The NAC kitchen has two special ovens with four racks that fit four turkeys on each shelf. That’s 16 turkeys per oven – 32 at one time with the two ovens. Do that four times and you can cook more than 120 turkeys.

That answers the quantity question.

But – and many of us, regrettably, have to ask this every year – how do you cook them, and for how long?

Those special ovens we were talking about are called “Combi” or combination ovens. This means they use steam and convection at once. The convection circulates the heat so that the turkeys cook faster, the steam keeps the birds moist.

Chef John tells me he does the turkeys for a mere hour and a half at about 325 F. For the last 15 to 20 minutes, he does pure convection and raises the heat to 375 F. “That gives you all the colour, that golden brown turkey look with the golden, crackling skin,” he says. “But when you get to the meat, it’s juicy and moist.”

After that the chefs wheel the turkeys to one of the kitchen’s huge square counters, enfolds them in foil pans, and and put them in a warm cabinet until they are picked up.

Now, let’s talk potatoes.

How do you prepare mashed potatoes for 120 turkeys?

Well, start by ordering 275 kilos of potatoes.

That’s over 600 pounds!

There’s more.

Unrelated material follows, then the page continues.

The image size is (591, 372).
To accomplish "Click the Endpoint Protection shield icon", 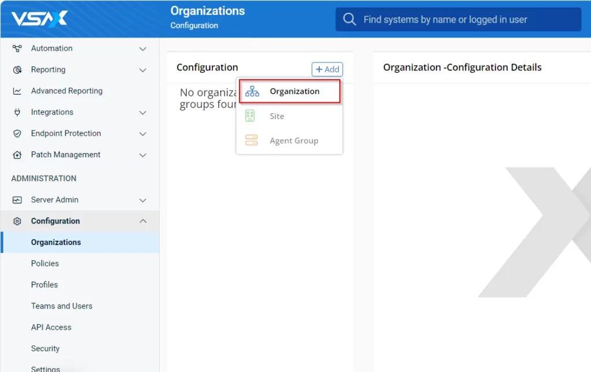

Baby carrots. French green beans. The team prepares the homemade cranberry sauce, stuffing and gravy a few days in advance. (And who can blame them?)

The whole scrumptious kit and caboodle is done and ready for pick-up, either on Christmas Eve or on Christmas Day. John and his team wheel out the warming cabinets to the NAC Foyer. They’ll even load your dinner right into your car.

John says he doesn’t mind working Christmas Eve and Christmas Day. He’s worked in restaurants for so many years that he’s used to it. He and his team play special music and enjoy themselves. No one is forced to come in, he says. Every year people willingly sign up.

“It’s an honour to do this for people. In a way, you’re being invited into their home, because your food is there, and that’s very personal. You’re becoming a part of their tradition.”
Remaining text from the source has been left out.